Tornadoes are one of the most dangerous forms of natural disaster that can strike a community. And unlike what you may have heard, tornadoes can cross rivers, climb mountains, strike with little warning and hit major cities. In fact, Birmingham Alabama, Miami Florida and Brooklyn New York have all been hit by tornadoes in the last three years. The last year has seen a rise in the number and intensity of tornado outbreaks in this country; particularly in the South and Midwest. With that fact in mind, this seemed like a good time to talk about how to survive one of the deadliest events nature can throw at you.
- Preparation: If you have not already done so, prepare a family emergency plan in order to provide for communication, safe destinations and supplies. Designate the most structurally sound area of your home as your storm shelter. This should be an interior room, a basement or storm cellar. Make sure your emergency supplies are stored in this area.
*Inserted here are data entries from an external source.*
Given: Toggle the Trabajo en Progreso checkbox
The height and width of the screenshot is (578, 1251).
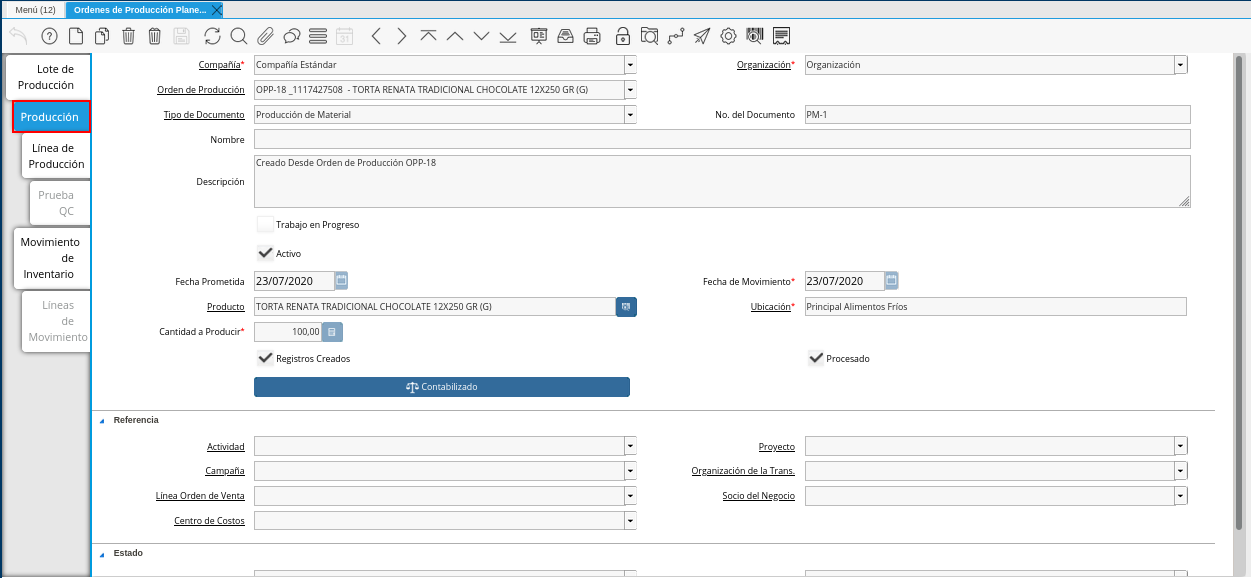Looking at the screenshot, I should click(265, 225).
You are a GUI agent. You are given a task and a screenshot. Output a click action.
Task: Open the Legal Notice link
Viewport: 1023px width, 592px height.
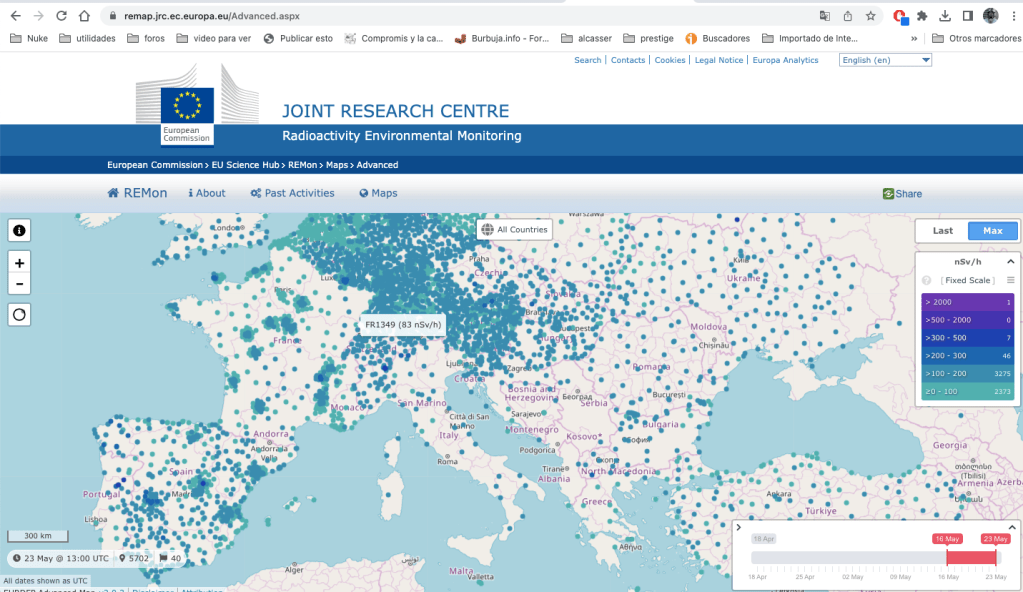[719, 60]
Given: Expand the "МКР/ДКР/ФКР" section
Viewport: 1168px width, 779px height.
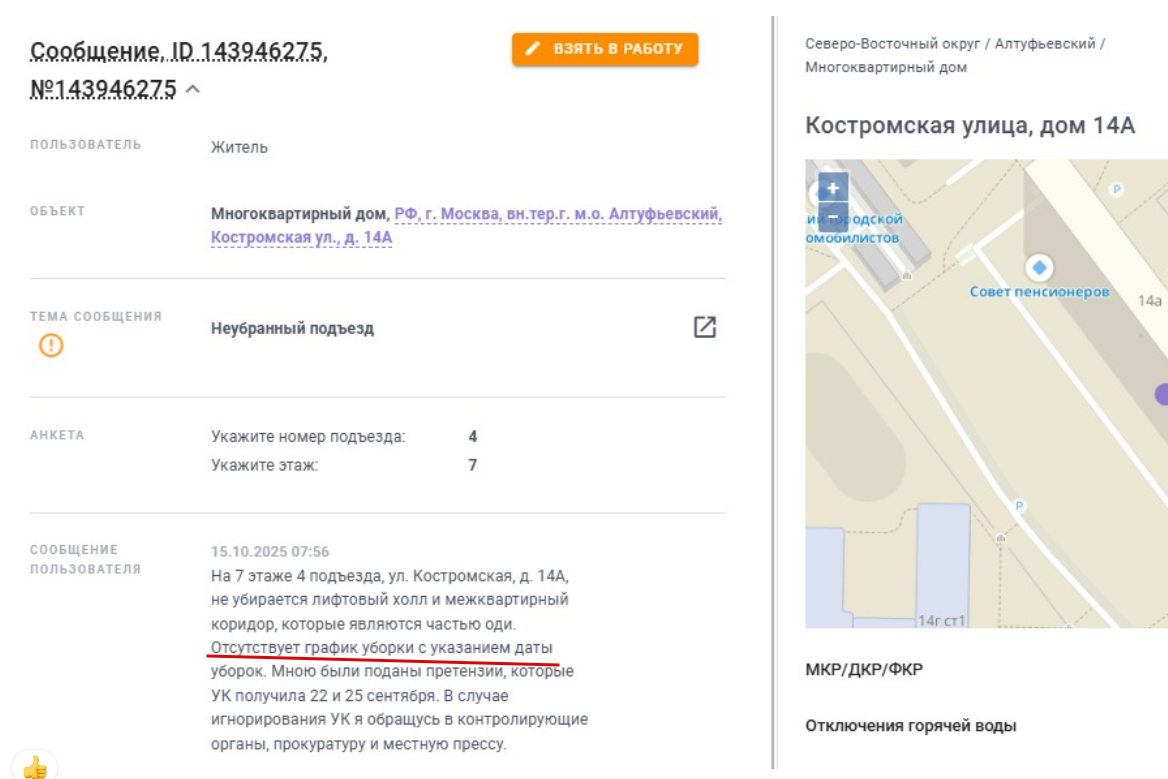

- What to look for: Monitor your radio and/or television for severe weather warnings. A tornado watch means conditions are ripe for tornadoes while a warning means a tornado has been spotted on the ground. The types of storms that spawn tornadoes typically involve dark (sometimes green) skies, high winds, occasionally hail and the presence of a wall cloud. A tornado makes a very distinct noise that closely resembles the sound of a freight train and the presence of this sound means the twister is right on top of you. Go to your shelter as soon as you hear warning sirens, severe weather alerts from the television/radio or if you see any of the above signs.
- Survival Position: Whether sheltering in a building or a ditch, lay facedown and use your arms to cover the back of your head. If possible, cover yourself with mattresses, blankets or whatever is available. The idea here is to get as low as possible to avoid flying debris while protecting your head from falling or flying objects.
- In your car: If you are in your vehicle and a tornado is imminent do not try to outrun the storm! A vehicle is not a safe place to shelter in a tornado. If the tornado is in your immediate area, park your vehicle as far onto the shoulder as you can, seek shelter or get into a ditch and assume the survival position. Do not take shelter under an overpass! The architecture of an overpass can act as a funnel that actually accelerates the winds of a tornado.
- In your home: Do not take the time to open all the windows in your home if a tornado is bearing down on you! This does not help and can actually make the situation more dangerous. Besides, if a tornado is in your area, you need to be moving your family towards your safe room or storm shelter; not running all through the house. A quick and dirty form of safe room involves moving to an interior restroom and sitting out the storm in a sleeping bag or quilt placed in the bathtub. If you do not have a shelter, get under the heaviest piece of furniture you can find and assume the survival position. Treat a mobile home exactly as you would a vehicle. Even a mobile home attached to a foundation is not safe in a tornado and should be abandoned for a safer area.
- Aftermath: Once the storm has passed, move with extreme caution. If your home is damaged, it may no longer be structurally sound. If the tornado has hit your neighborhood directly, there will be fallen trees, broken glass, rusty nails and other dangerous types of debris laying around as well as the possibility of downed power lines. Do not approach a downed power line or attempt to move it under any circumstances! If you have a first aid kit, take it with you and provide aid wherever you can. Do not attempt to move an injured person unless they are in immediate danger! Keep in mind that exposure to the elements, dehydration and disease are the biggest killers following a disaster. As soon as possible, seek shelter, find a source of clean water and do your best to maintain sanitary conditions.
Tornadoes are extremely violent forces of nature that should never be underestimated. Develop a plan for dealing with severe weather before the clouds darken.